Not all debt has the same economic effect, for like ice cream, there are at least three basic flavors:
- If someone borrows to create a business, this is the most productive form of debt, which expands the economy producing real jobs.
- Next we have the “bring it forward” debt scheme. This is a mortgage that brings future spending into the present, and actually reduces future economic expansion by transferring that spending to the present. Ongoing payments go toward interest – not economic expansion – reducing economic growth going forward. Job creation is minimal and can only be found in new home/business construction that is temporary and very brief.
- Then we have government debt. This is in a category all by itself, for it is deflationary since it is never actually paid off. To service this debt, taxes must be enforced and raised over time, reducing disposable income for the taxpayers. This is more of a destructive economic influence than a constructive one.
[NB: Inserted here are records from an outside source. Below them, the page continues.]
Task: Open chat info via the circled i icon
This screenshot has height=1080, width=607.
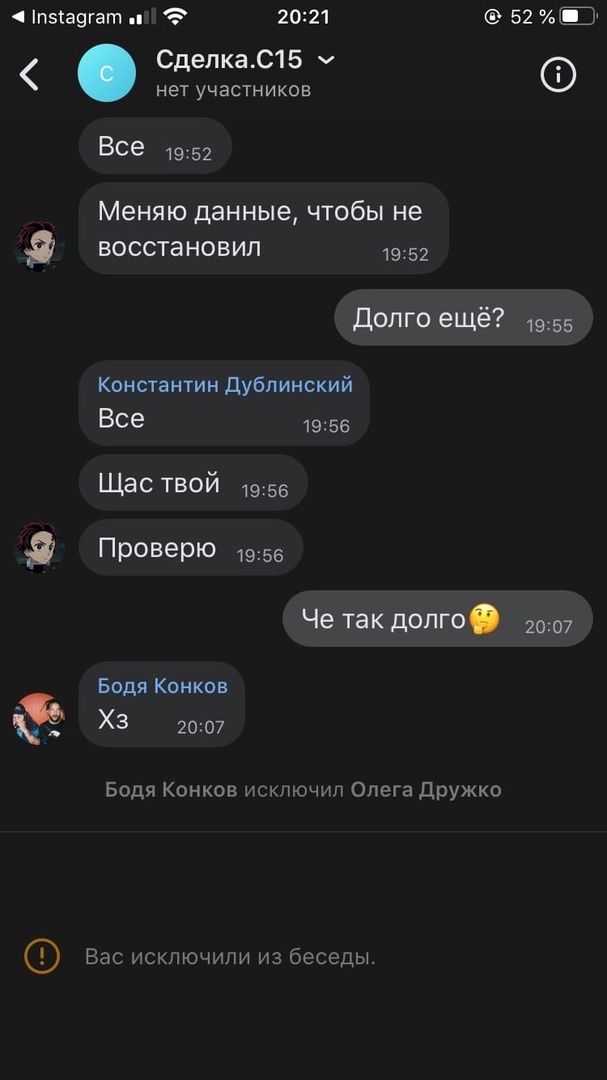Action: [x=557, y=74]
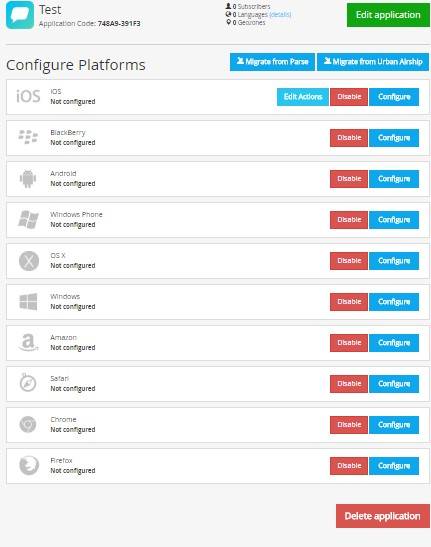Click the BlackBerry platform logo
This screenshot has width=431, height=547.
tap(28, 137)
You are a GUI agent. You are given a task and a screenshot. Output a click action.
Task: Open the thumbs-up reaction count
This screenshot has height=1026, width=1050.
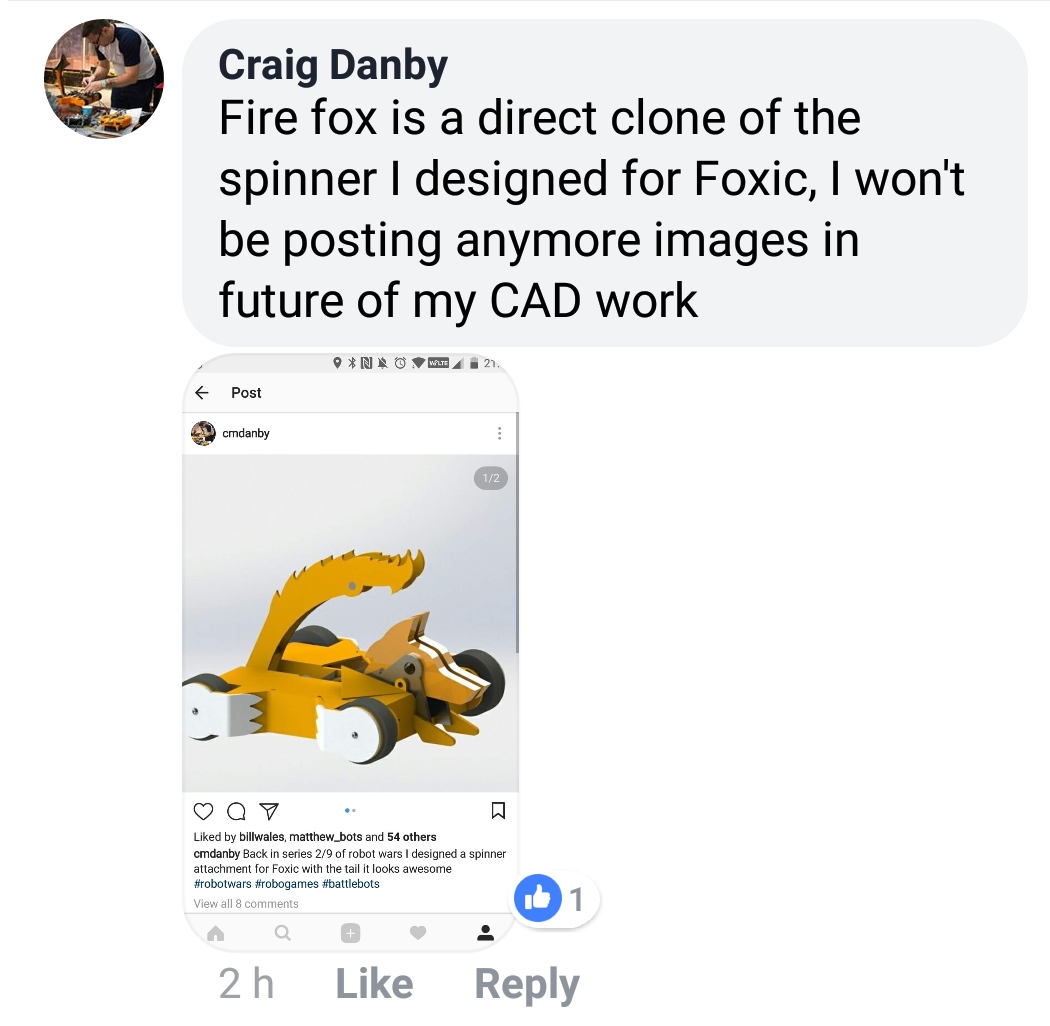click(556, 899)
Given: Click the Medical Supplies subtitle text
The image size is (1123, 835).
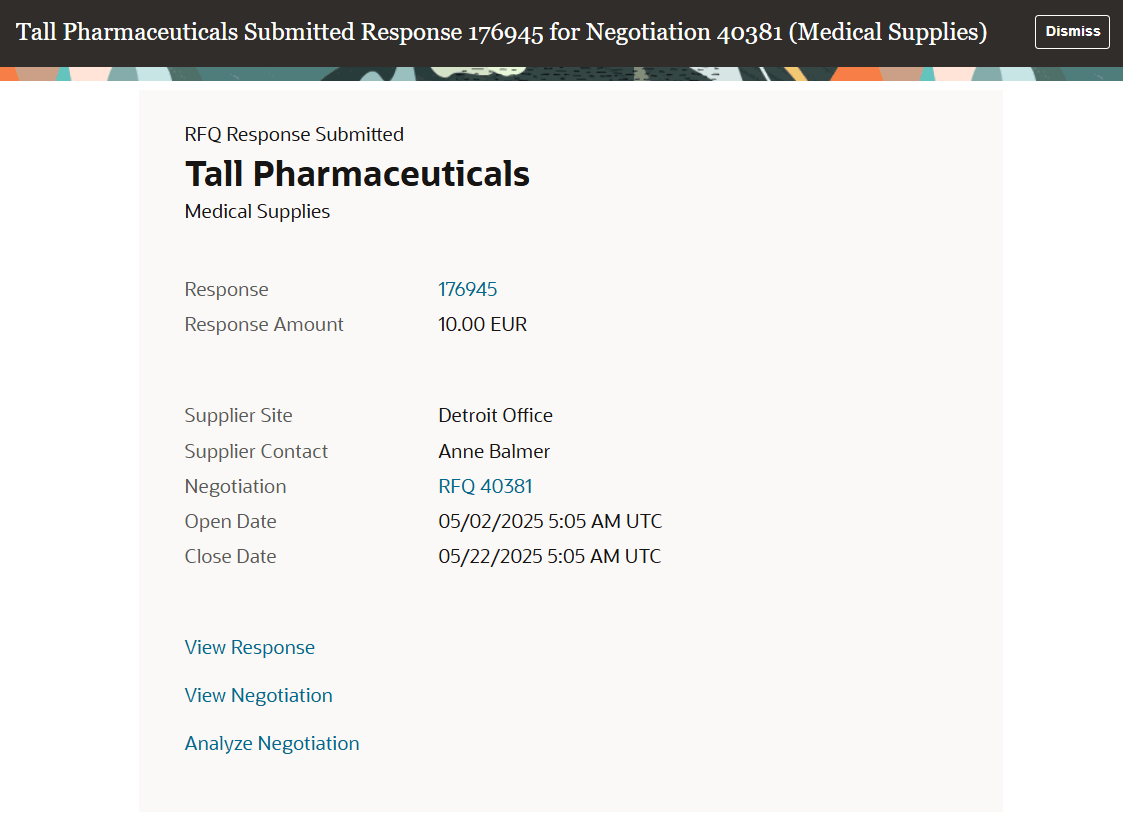Looking at the screenshot, I should [257, 212].
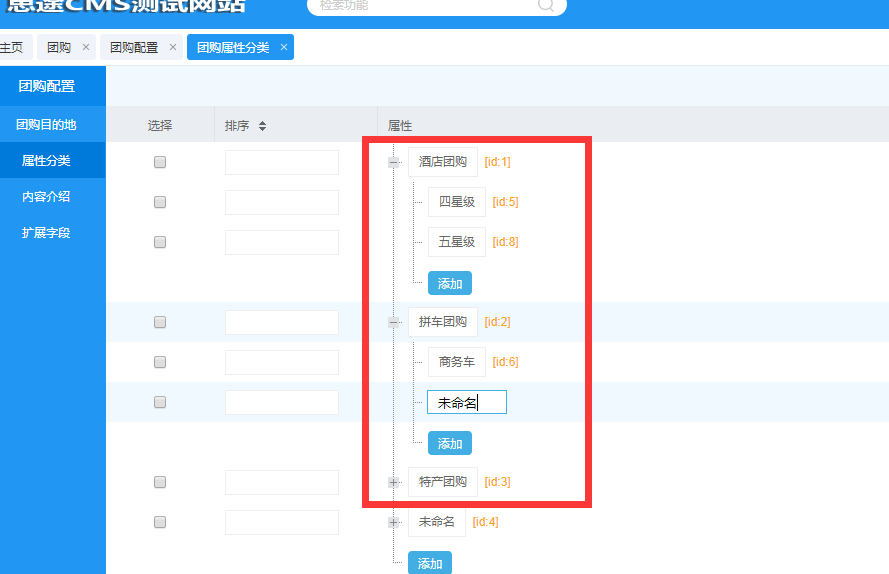Close the 团购配置 tab
Image resolution: width=889 pixels, height=574 pixels.
click(173, 47)
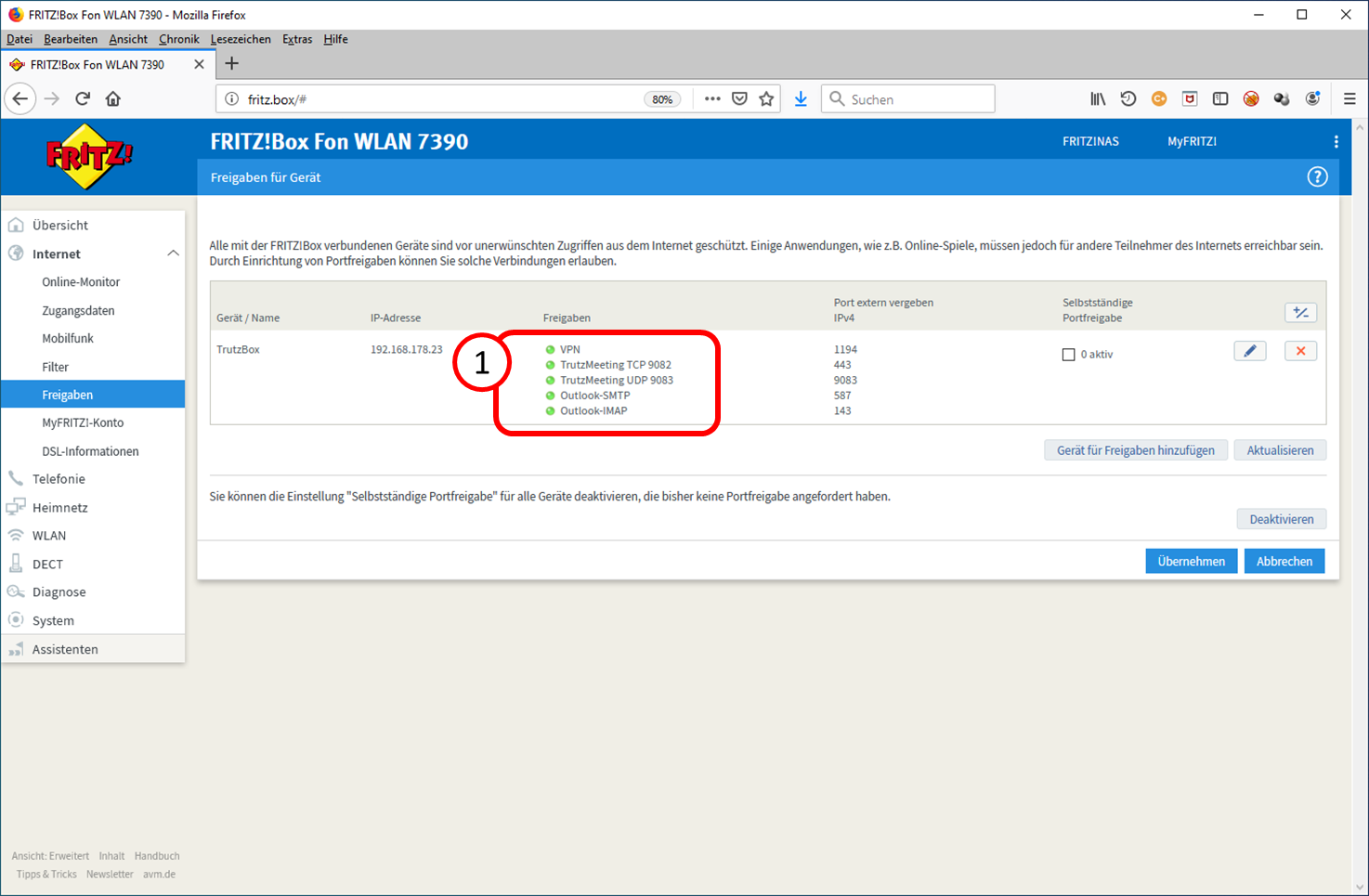This screenshot has width=1369, height=896.
Task: Click the 80% zoom level indicator
Action: (x=662, y=99)
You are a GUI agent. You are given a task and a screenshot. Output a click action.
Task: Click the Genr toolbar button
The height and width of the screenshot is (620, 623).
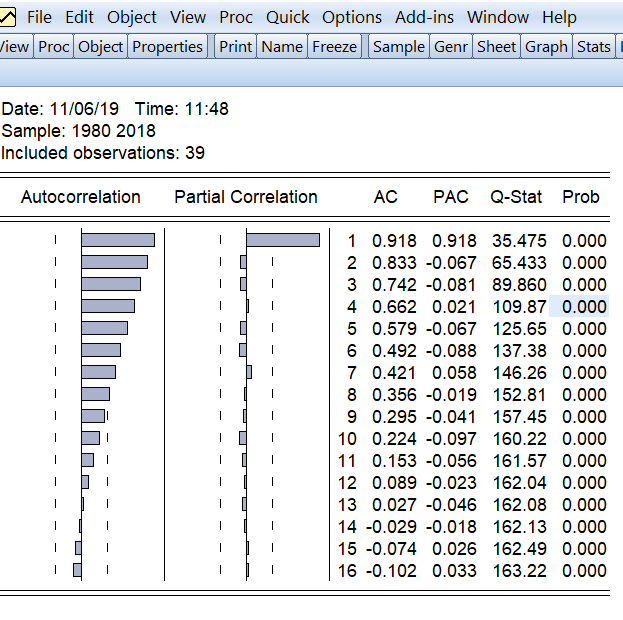point(451,46)
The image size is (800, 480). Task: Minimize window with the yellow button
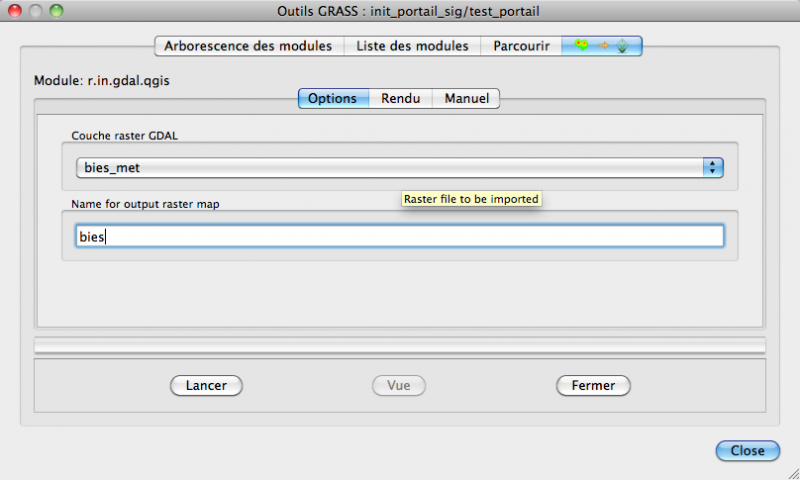click(35, 11)
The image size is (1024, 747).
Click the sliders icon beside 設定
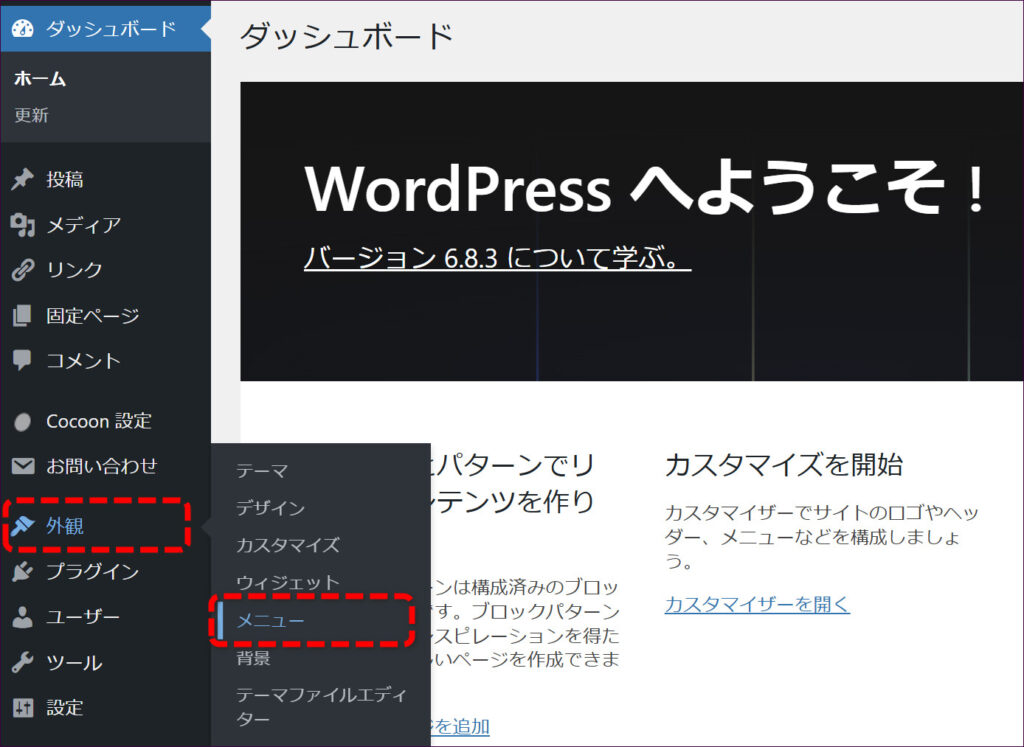pyautogui.click(x=22, y=708)
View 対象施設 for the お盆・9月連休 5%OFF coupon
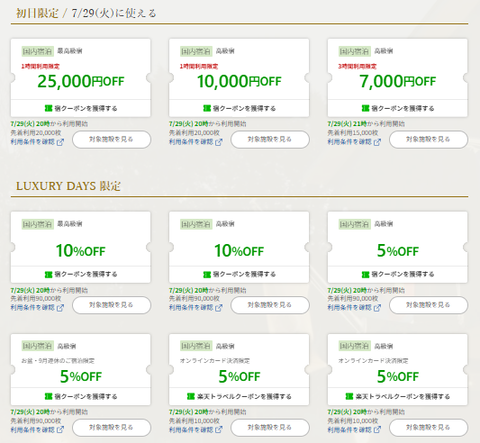The width and height of the screenshot is (480, 443). [x=111, y=427]
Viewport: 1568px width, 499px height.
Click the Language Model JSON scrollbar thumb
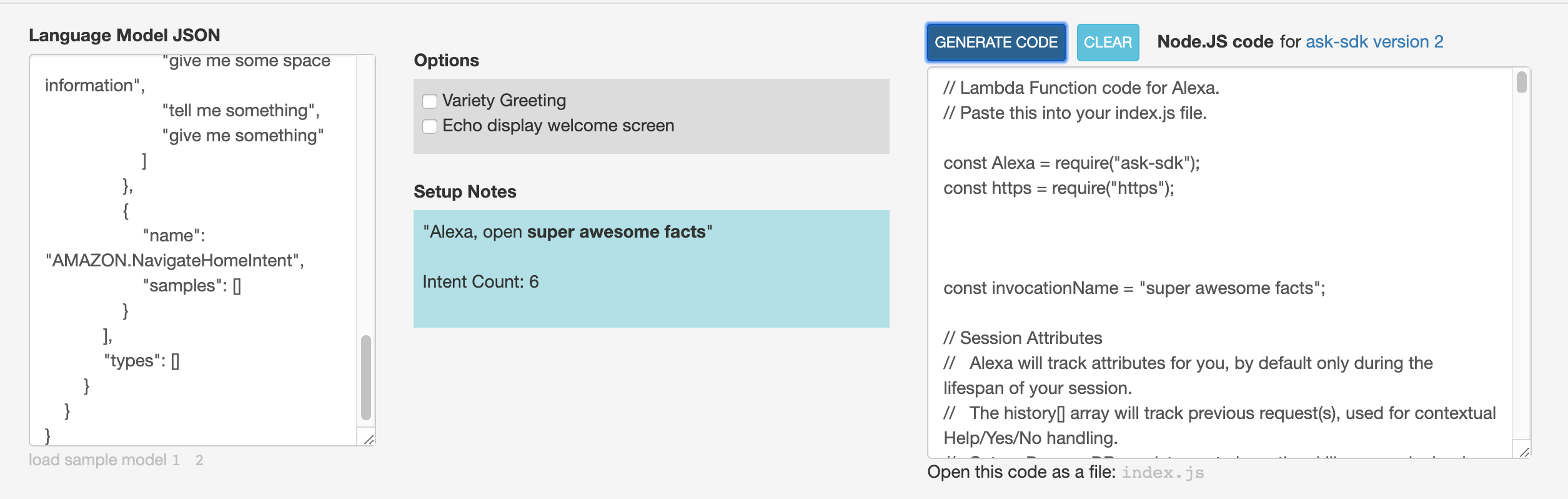pos(366,377)
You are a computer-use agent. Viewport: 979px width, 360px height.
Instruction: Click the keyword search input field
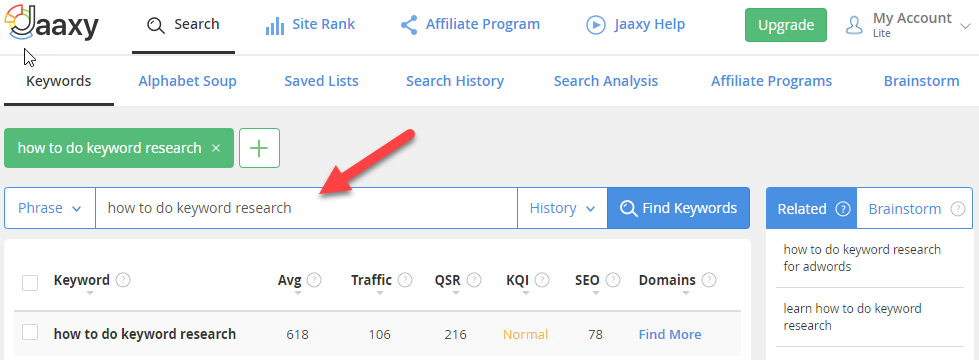click(306, 208)
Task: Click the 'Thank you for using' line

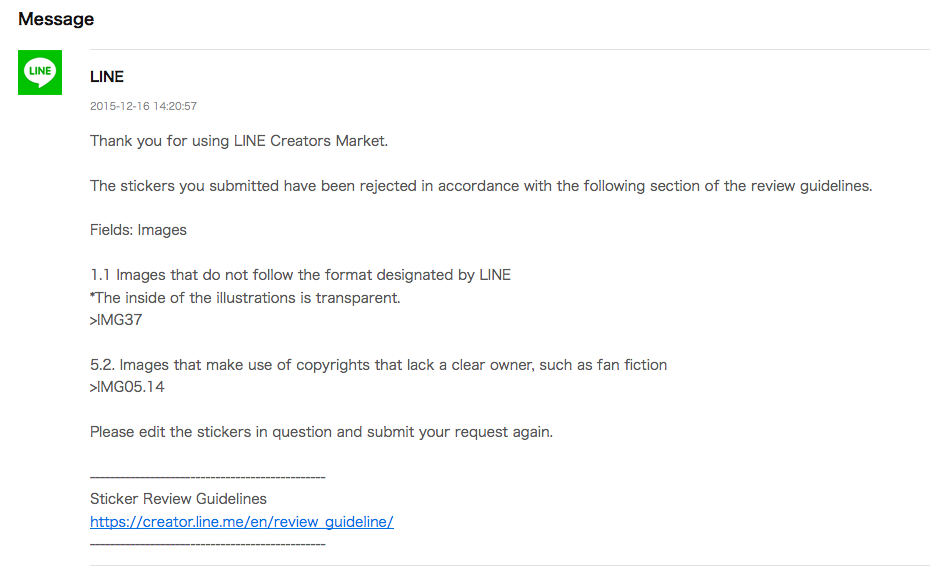Action: (x=238, y=141)
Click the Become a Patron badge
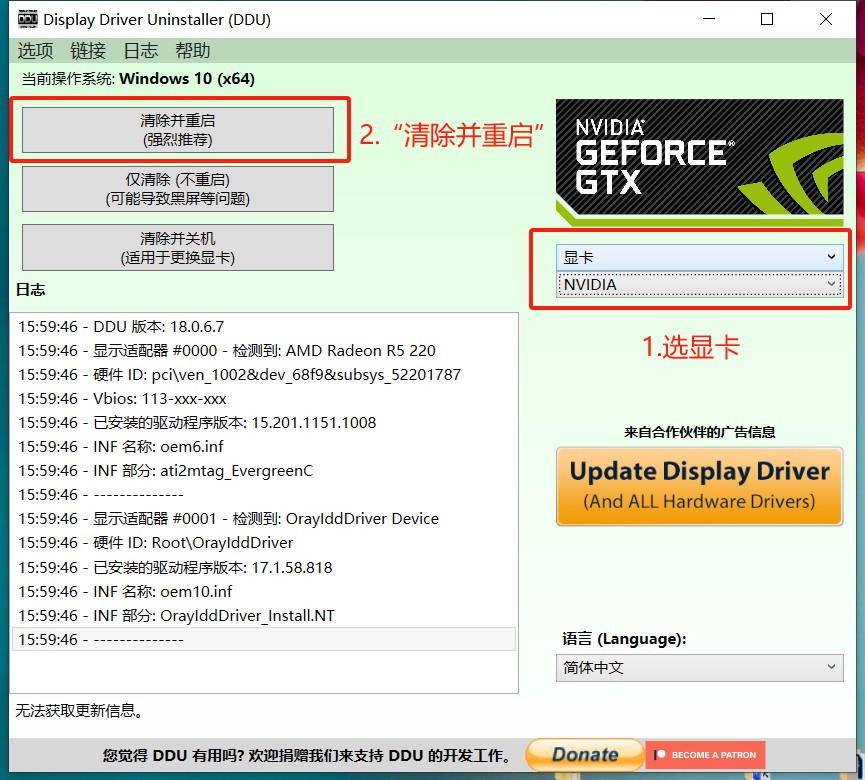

Even spending on infrastructure robs the future income for the present, which also has a long-term negative impact. Because government jobs are public servant, they produce no positive creation of GDP since they neither produce a product adding to the wealth of a nature. Government consumes the wealth of a nation the same as hiring a maid for home who does not add to the household income.
Those who rant and rave about debt as a whole fail to grasp that debt is not always destructive. It depends entirely upon the purpose of the debt, as well as how/if the debt is repaid.